Entries
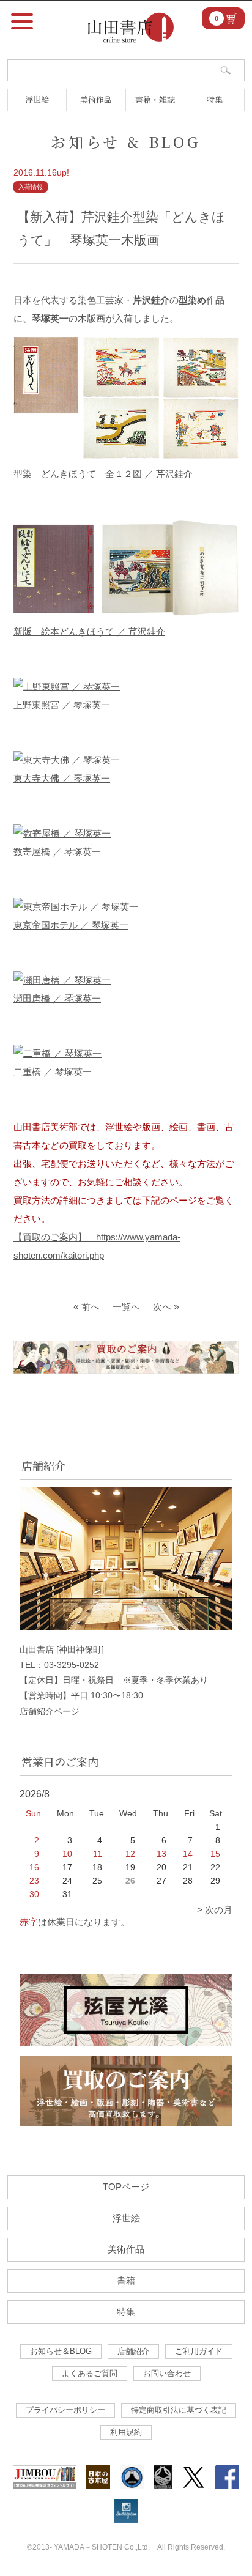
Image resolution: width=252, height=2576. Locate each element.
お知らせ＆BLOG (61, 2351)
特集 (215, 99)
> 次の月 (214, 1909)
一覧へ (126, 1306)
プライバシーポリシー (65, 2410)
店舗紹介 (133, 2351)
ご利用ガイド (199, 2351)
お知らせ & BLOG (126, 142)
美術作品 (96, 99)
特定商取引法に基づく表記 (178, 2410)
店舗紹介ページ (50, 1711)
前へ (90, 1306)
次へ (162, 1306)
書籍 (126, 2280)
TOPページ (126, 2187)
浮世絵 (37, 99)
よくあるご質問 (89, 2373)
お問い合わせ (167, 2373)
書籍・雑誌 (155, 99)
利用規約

* * *

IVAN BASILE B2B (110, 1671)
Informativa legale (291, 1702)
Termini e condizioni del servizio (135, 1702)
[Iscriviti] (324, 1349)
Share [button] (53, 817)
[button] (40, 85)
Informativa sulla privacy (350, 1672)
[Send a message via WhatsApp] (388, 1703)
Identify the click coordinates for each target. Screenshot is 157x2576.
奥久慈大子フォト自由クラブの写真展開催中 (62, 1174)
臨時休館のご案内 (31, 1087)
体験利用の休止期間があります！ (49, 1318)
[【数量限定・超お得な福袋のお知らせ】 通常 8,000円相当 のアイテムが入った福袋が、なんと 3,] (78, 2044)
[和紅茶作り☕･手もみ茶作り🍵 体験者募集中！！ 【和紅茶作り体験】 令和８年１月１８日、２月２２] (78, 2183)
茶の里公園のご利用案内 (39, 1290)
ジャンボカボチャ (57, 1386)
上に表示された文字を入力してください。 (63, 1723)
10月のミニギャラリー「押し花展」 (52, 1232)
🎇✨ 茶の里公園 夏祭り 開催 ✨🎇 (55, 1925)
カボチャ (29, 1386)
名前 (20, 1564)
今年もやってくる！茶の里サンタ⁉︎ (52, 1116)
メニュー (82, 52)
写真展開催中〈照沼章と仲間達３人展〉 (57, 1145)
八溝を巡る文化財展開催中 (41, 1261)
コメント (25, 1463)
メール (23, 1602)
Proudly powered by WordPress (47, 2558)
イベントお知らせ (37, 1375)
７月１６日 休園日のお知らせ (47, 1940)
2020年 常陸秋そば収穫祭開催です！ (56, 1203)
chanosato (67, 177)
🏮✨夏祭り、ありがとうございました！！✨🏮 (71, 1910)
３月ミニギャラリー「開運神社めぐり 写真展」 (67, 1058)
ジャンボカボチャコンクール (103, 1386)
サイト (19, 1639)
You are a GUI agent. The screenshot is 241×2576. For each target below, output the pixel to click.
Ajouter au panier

Given exercise
Reproduce, character for character, the items from the line containing "３月ミニギャラリー「開運神社めぐり 写真展」 (67, 1058)" through the line containing "Ajouter au panier", both lines included.

Problem solution
３月ミニギャラリー「開運神社めぐり 写真展」 (67, 1058)
ジャンボカボチャコンクール (103, 1386)
サイト (19, 1639)
You are a GUI agent. The screenshot is 241×2576. For each target below, output the pixel to click.
Ajouter au panier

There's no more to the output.